Are there any statistic research on peoples' use (count) of each character in the alphabet?

Asked by hced (17points) December 3rd, 2010

I plan to program a creative word processor that I intend to deploy as a web application.

The central feature in this word processor will be based on statistic research (if I can find any) that has been gathered about peoples’ use of each particular letter in the alphabet (from A–Z). That is, statistics on each character’s general frequency, or use-percentage (“A: 6%”, “B: 3.3%”, “C: 1.8%” and so on) in ‘common’ language.

It doesn’t matter which group of people the research was focusing on, I just need some numbers to go with right now.

I’m initially interested in latin-based languages (English in particular) but other stats (latin or not) would be great too.

So, is anyone aware of such linguistic research?

I’m very thankful for any help!

Have you not tried googling for this?

@flutherothertsk ;-)

Also, you ruined my tada!

flutherother: Oh lord. I almost feel a bit ashamed for not finding this. I actually had a Google session yesterday, but must have been either too absent minded or I might have searched on the wrong things.

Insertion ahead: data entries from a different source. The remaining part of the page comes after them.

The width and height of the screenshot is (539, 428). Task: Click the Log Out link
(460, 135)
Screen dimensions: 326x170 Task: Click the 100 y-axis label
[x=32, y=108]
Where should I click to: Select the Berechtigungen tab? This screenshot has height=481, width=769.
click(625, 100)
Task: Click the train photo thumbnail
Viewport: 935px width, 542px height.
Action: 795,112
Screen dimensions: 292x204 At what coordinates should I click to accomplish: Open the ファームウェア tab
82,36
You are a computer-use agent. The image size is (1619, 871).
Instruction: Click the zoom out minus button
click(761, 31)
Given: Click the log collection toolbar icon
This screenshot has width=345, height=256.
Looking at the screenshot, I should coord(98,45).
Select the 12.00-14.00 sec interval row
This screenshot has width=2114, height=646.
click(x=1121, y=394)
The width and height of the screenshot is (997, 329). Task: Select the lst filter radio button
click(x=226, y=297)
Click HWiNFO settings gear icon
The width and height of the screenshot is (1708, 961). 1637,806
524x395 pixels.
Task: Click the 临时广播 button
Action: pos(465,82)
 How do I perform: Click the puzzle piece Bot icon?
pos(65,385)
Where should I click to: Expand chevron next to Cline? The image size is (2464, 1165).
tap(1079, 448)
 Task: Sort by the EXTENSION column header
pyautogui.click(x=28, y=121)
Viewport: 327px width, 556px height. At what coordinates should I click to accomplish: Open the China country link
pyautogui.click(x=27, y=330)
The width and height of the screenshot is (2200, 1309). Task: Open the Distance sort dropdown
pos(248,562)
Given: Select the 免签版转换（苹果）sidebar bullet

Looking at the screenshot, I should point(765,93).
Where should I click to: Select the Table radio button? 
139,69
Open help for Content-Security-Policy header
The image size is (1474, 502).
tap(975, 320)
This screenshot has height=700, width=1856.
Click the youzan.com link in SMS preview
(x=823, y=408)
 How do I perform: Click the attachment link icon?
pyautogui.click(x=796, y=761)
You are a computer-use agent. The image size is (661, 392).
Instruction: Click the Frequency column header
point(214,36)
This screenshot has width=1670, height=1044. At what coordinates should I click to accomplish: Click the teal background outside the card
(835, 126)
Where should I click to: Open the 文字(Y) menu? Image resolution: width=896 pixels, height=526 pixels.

I’m not English by mother tongue so sometimes it’s hard to get it right.

Good luck with your program, sounds like it will be very painful. (mentally I mean)

I know R S T L N E and C D M A are used the most…

iamthemob's avatar

That’s some Wheel of Fortune hotness.

As a cryptogram solver, I know E and T are most frequent.
I also know Spiro Agnew used P and N far more than normal people.

The alphabet in order of its frequency of use in written English: E, T, A, O, I, N, S, H, R, D, L, U, C, M, F, G, Y, P, W, B, V, K, X, J, Q, Z

Taken from a Fact Book I have. Sorry, no percentages.

@hced No problem. Sometimes its just a question of guessing the right search terms.

Does anyone else find it weird that P and B are used less frequently than F, W or G?

Note that the frequencies vary in different languages. You can also find lists of frequencies for two-letter and three-letter combinations (and perhaps more) in various languages. It is interesting to observe how quickly a language’s defining characteristics show up in those lists.

@Provlear, not when you consider the most common words and forms—for instance, “if,” “of,” “for,” and “from,” the “wh” words, verb forms with “will” and “would,” and words that end in “ing.”

Knowing the letter frequency has always been important in solving cryptograms. Tricky cryptograms depart from the usual frequency in some significant way.